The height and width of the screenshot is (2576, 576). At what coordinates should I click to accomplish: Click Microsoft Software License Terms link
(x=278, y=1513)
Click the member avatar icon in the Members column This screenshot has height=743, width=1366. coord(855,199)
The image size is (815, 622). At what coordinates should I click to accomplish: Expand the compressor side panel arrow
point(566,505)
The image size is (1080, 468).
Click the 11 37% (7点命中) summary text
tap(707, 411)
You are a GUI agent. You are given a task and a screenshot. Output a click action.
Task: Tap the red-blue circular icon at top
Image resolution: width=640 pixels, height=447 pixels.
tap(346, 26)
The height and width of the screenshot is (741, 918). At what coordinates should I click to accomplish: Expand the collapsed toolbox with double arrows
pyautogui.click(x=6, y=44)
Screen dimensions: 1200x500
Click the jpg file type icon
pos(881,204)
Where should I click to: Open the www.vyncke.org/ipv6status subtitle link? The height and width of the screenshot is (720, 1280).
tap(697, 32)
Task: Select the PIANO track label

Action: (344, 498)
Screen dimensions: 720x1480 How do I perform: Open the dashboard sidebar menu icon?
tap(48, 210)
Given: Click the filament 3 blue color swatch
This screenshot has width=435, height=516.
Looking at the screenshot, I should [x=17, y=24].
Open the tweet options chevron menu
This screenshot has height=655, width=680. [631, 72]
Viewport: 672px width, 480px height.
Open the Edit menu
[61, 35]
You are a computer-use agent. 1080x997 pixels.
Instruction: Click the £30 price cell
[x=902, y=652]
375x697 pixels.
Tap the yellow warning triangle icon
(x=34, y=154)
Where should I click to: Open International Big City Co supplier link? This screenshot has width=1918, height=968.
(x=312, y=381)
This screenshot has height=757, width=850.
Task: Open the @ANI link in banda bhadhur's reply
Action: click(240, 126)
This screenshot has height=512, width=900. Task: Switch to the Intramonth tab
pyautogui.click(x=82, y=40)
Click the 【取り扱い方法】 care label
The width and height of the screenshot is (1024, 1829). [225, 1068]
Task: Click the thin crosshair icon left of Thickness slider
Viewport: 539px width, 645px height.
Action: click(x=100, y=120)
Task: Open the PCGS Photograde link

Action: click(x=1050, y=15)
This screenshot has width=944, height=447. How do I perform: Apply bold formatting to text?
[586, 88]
------------------------------
- _ABOUT THIS TASK_
Find every line in the records that has the word "agent". Copy those lines.

- _RESPONSE AREA_
You are a GUI agent. You are given a task and a screenshot. Output a click action.
You are a computer-use agent. 1080x997 pixels.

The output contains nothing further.